The Pressure to Be the Perfect Expat

2026
English speaking psychologist in europe

The perfect expat image is familiar:

It might be the person on Instagram posting market photos and gratitude captions.
Or the classmate who seems to pick up the language effortlessly.
It could be another foreigner who already knows the community and is always at events.
Or the expat who travels often and speaks about the experience with confidence.

Without meaning to, many of us begin to measure ourselves against these unmeetable standards and our nervous system hears us.

Why this matters

Our nervous system is always scanning for safety and major life adjustments make it even more sensitive.

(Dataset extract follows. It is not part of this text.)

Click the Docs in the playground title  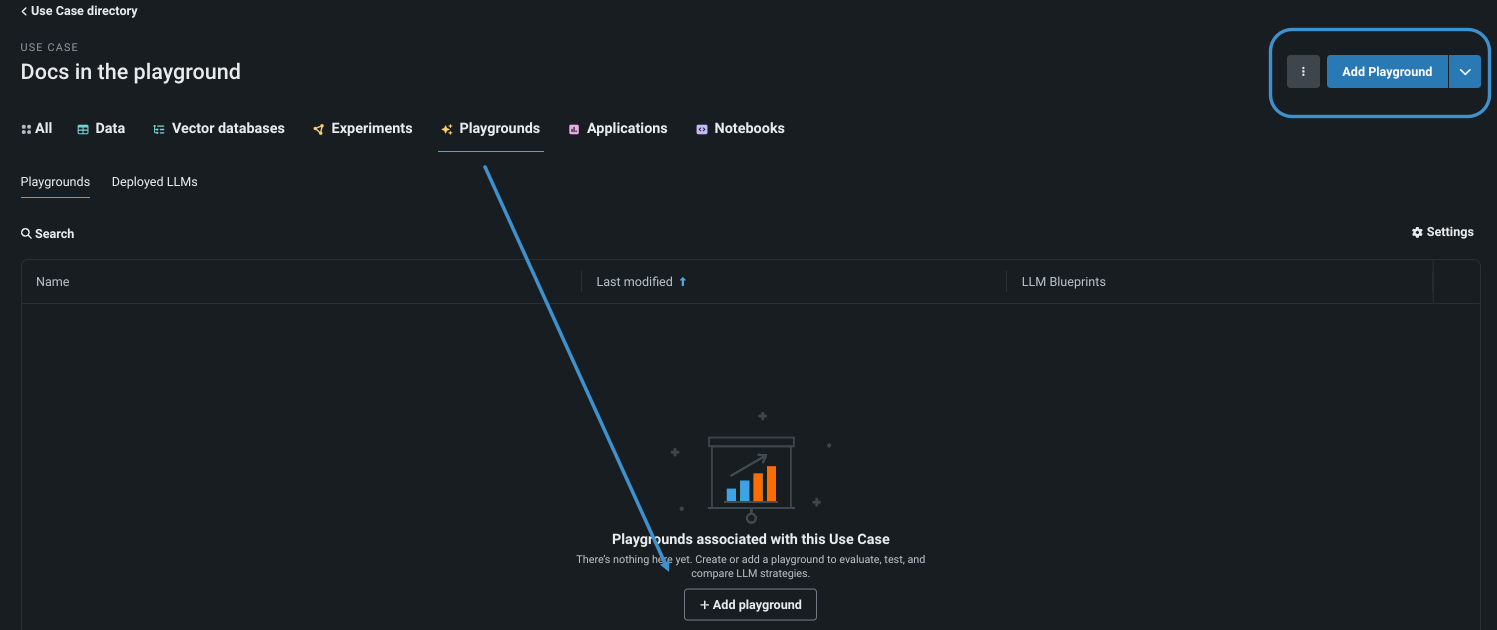tap(131, 72)
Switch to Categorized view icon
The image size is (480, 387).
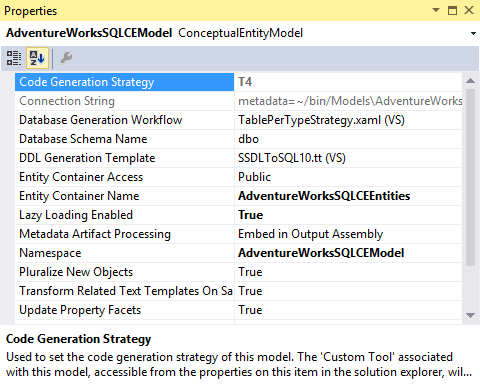pos(14,58)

When we see someone “thriving” while we believe that we are struggling, our system often interprets that as the new standard for being safe.

The message underneath is simple:

If I am thriving, I am safe.
If I am thriving, I made the right decision and I should be here.

When the nervous system is trying to stay safe, it becomes more alert. It starts watching closely for signs that we don’t belong, that we’ve done something wrong, or that we’re failing.

This isn’t personal weakness; it’s a form of self-protection.

A client story (shared anonymously)

One of my clients moved from the USA to a sunny European country for well-considered reasons. Once she settled, she felt constant pressure to thrive — to learn the language quickly, succeed socially, enjoy the food and cultural differences, feel at home in the expat community, make local friends, and feel wholly certain that she had made the right choice.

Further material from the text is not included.